How I Learned to Stop Worrying and Love Weeds (well most of them anyways)
I won’t lie, while our front yard has finally got to a point where it is looking pretty nice, the back right now is still quite a nightmare, looking more like an overgrown jungle rather than a bountiful garden. While perhaps not the most aesthetically pleasing as it has ever been, I am not feeling too worried about it. Building the front yard up as an attractive and functional permaculture garden was our big focus for this spring, and now that that is mostly done we can begin work on the building the backyards system.
While to the untrained eye the backyard may appear to mostly be a mess of unruly and untamed weeds at present, this is actually not as bad as it seems. In fact, there is much I have been able to harvest from that jungle and been relatively happy to just let grow, for now, as a cover crop.
Mother Jones has a great article today about appreciating and utilizing plants that all too often are considered weeds. One of the plants the mention several times through the piece is one of the ones making up a huge amount of the backyard at present: Lamb’s quarters. Lamb’s quarters (which is not too distantly related to quinoa) is regarded as a nuisance weed to many folks, but we have happily let it seed throughout our yard and have made good use of it this spring as an easy greens crop. With a flavor and quality not unlike spinach and (according to the article) lots of nutrients to boot, this is a weed I can honestly say I love. This year I’ve ate it in salads, cooked with eggs or pasta, and even, with some added oregano and mustard greens, made a pesto with it.

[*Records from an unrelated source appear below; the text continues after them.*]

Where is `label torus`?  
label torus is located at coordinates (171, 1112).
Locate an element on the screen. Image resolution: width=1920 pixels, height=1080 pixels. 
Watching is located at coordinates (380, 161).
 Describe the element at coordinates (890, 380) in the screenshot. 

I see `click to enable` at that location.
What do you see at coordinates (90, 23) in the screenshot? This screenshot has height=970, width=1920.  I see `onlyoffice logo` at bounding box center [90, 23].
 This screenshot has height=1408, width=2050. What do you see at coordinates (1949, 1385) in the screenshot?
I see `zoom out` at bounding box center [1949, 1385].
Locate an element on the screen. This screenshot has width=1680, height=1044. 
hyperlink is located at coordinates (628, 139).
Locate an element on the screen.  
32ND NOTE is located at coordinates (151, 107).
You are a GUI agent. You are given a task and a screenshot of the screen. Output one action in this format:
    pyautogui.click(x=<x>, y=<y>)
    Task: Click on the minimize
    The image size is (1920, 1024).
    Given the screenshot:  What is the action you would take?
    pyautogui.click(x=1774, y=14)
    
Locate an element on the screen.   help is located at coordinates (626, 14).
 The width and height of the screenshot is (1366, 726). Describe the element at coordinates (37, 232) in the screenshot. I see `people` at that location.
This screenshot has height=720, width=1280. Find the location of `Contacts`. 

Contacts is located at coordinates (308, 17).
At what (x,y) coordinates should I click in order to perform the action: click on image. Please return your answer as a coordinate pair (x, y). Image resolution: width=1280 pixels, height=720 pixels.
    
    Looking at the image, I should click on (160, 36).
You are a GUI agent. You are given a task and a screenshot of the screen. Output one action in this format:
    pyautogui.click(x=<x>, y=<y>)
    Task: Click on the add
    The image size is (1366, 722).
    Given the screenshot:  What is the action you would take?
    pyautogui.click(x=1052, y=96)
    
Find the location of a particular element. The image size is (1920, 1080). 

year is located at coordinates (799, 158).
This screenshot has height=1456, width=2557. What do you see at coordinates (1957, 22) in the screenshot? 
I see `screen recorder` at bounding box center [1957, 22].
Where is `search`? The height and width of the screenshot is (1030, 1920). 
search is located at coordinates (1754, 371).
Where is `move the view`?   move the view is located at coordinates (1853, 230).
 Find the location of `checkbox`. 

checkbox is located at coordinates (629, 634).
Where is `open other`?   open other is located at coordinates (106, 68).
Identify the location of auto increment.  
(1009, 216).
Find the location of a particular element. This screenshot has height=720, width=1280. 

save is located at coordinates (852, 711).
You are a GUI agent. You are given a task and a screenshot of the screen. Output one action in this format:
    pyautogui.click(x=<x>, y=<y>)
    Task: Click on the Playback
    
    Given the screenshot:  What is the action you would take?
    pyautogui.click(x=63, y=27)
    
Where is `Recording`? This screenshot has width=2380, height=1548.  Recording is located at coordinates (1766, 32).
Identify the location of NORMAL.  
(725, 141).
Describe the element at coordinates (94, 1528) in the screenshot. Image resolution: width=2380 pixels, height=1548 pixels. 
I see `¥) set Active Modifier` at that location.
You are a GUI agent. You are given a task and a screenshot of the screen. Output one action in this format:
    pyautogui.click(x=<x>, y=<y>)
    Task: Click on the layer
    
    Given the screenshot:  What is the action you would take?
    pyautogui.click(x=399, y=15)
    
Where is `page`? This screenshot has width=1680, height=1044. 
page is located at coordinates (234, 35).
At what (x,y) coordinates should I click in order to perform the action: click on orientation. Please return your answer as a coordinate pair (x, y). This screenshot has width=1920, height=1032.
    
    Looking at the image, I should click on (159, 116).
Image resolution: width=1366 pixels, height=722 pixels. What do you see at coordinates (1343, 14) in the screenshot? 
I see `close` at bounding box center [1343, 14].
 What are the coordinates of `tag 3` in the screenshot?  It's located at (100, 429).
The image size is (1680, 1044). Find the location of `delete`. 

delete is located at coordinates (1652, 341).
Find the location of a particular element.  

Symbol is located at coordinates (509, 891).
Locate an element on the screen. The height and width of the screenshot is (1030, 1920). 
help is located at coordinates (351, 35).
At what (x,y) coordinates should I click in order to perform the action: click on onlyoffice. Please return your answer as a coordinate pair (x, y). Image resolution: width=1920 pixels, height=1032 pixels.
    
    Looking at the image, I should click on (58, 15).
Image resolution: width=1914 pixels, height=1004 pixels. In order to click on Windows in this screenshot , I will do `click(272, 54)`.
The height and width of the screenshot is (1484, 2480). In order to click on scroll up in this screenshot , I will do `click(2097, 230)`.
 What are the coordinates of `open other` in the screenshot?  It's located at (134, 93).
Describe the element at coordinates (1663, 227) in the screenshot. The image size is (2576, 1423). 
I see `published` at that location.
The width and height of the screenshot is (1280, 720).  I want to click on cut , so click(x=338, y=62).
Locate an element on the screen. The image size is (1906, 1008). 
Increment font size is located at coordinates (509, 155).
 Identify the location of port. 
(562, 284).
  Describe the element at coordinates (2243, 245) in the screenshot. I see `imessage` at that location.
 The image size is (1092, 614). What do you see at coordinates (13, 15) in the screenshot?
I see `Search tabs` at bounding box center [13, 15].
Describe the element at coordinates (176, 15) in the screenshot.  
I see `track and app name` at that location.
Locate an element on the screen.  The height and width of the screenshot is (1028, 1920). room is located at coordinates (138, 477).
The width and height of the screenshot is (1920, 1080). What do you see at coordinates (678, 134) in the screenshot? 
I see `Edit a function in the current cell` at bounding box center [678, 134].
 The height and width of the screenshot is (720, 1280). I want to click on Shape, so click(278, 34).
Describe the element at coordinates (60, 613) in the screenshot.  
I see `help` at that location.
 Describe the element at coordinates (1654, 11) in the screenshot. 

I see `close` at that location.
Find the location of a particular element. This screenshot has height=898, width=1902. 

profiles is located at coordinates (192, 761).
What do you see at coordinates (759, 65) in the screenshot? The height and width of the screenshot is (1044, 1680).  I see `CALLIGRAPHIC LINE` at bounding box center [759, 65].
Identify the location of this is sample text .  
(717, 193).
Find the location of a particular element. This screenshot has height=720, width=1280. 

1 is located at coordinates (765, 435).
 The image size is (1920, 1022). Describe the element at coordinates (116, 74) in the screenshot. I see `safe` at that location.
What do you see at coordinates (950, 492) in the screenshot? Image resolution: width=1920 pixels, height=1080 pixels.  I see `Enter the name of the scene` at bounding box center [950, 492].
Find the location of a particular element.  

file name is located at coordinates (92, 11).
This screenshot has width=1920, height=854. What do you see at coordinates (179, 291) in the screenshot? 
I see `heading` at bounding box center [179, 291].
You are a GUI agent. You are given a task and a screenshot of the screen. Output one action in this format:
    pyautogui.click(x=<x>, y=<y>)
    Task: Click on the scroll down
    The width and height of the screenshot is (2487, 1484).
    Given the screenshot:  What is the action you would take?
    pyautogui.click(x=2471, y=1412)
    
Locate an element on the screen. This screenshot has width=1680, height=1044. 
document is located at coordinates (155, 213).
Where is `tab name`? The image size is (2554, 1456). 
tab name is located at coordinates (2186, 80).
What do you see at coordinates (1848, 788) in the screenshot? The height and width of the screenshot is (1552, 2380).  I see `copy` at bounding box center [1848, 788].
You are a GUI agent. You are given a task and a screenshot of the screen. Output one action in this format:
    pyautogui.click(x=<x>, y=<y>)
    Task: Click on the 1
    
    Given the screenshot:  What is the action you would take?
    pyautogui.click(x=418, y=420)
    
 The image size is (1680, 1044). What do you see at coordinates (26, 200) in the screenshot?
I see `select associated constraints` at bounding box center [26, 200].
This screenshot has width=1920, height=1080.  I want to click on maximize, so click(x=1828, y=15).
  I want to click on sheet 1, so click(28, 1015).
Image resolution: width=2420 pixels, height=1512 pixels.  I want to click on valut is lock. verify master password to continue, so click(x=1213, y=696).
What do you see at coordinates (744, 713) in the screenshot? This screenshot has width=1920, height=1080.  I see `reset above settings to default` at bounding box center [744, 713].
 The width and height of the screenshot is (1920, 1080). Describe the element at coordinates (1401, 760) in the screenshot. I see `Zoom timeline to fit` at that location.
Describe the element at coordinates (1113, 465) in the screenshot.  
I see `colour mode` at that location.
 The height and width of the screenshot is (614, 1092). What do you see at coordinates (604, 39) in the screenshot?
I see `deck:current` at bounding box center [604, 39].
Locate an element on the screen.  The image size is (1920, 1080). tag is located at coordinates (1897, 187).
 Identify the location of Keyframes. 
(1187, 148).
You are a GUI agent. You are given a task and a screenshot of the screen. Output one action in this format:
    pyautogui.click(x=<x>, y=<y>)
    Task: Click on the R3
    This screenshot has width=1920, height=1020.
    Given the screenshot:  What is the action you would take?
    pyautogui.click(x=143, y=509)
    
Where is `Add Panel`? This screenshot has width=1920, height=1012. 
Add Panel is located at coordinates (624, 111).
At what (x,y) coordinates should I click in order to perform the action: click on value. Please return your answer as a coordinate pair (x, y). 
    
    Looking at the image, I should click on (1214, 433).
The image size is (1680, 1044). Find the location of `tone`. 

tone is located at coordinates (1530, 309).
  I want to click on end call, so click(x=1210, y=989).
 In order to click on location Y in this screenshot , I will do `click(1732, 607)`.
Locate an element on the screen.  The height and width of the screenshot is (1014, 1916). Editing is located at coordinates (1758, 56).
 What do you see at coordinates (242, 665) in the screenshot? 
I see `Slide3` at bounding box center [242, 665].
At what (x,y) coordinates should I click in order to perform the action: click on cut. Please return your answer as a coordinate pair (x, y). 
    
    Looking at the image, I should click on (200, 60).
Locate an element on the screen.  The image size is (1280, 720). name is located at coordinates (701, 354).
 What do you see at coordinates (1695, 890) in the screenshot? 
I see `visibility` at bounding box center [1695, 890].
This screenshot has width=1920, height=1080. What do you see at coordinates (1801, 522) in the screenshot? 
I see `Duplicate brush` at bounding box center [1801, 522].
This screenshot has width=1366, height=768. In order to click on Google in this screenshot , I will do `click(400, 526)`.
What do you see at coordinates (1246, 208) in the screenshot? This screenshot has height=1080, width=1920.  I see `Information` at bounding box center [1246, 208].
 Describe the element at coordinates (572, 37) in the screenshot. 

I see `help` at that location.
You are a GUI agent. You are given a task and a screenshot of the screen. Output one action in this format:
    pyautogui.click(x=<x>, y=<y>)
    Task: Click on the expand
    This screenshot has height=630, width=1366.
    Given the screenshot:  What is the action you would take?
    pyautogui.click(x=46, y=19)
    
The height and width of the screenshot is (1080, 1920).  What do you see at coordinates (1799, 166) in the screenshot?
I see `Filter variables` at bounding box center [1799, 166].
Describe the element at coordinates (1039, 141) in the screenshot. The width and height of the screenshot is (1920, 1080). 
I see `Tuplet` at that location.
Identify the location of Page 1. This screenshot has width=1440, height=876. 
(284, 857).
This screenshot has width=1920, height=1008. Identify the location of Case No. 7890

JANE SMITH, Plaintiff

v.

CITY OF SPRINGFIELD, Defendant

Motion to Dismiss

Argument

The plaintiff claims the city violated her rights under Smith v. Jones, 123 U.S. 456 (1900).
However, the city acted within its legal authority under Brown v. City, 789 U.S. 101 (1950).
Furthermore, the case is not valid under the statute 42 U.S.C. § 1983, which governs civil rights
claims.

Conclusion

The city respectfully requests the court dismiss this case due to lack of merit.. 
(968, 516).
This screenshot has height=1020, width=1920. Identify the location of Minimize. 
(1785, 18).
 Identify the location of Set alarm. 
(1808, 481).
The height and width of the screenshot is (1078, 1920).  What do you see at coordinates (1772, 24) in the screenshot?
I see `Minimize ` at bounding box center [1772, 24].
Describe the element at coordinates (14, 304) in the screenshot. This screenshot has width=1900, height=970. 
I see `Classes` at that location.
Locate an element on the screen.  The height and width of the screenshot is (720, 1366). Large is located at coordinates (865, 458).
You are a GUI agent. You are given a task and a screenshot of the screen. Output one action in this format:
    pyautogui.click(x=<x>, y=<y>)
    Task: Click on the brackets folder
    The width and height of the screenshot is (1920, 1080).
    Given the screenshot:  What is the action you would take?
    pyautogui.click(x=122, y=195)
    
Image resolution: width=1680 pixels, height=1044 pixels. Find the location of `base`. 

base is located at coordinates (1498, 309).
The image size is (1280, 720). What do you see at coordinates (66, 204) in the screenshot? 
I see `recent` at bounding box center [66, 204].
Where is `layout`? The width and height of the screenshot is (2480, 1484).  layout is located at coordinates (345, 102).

Lamb’s quarters are hardly alone though. I’ve become a huge fan of wild alliums (aka wild onions/garlic), chickweek, and even things like the young shoots to smilax. One of my favorite websites of late is the fantastic Eat the Weeds, which covers a wide diversity of edible plants that can be foraged for or found growing right in one’s own yard. Whereas I previously would go into the woods just to forage for wild mushrooms, I have now begun to look for and work on identifying a wide variety of other edible or medicinal plants that are around.
In addition to what might be true wild weeds that I’ve come to love, I also find a lot of volunteer crops throughout the yard that have reseeded again and again from previous planted vegetables. In the yard right now I have volunteer growing mustards, arugula, turnip greens, shiso, cherry tomtatoes, cucumbers, pole beans, Chinese lanterns, nasturtiums, fennel and (my favorite) maypops (which in actuality started off as weeds, but we’ve continued to encourage to grow for so long we consider them an active crop now).
Admittedly there are a few things growing that I really wish would go away (or in the very least be more manageable). In particular right now is a strain of artemisia (not sure the exact variety) that is conquering large swaths of ground. The artemisia genus of plants includes many beneficial herbs and medicinals, like mugwort and wormwood, and if we could get ours to stop choking out other plants I’d be happy to keep some growing. There are also tons of morning glories and periwinkles, which again, in controlled means, would make for nice ornamentals, but left to their own devices will quite literally strangle other things we want. Finally, there is god-damned Bermuda grass, which is useless (if somebody can give me a use for it I’d be real happy).
All and all the point of this writing though is to say that what we think of as a weed is a pretty subjective matter. In general it is a plant that we first deem as being where we do not want it, and secondly (and perhaps more severely) determine as being useless. If we can adjust both of these things many “weeds” become not so. In the process we open up opportunities to experience new food stuffs and to enjoy fascinating new plants. To me that is a great great thing.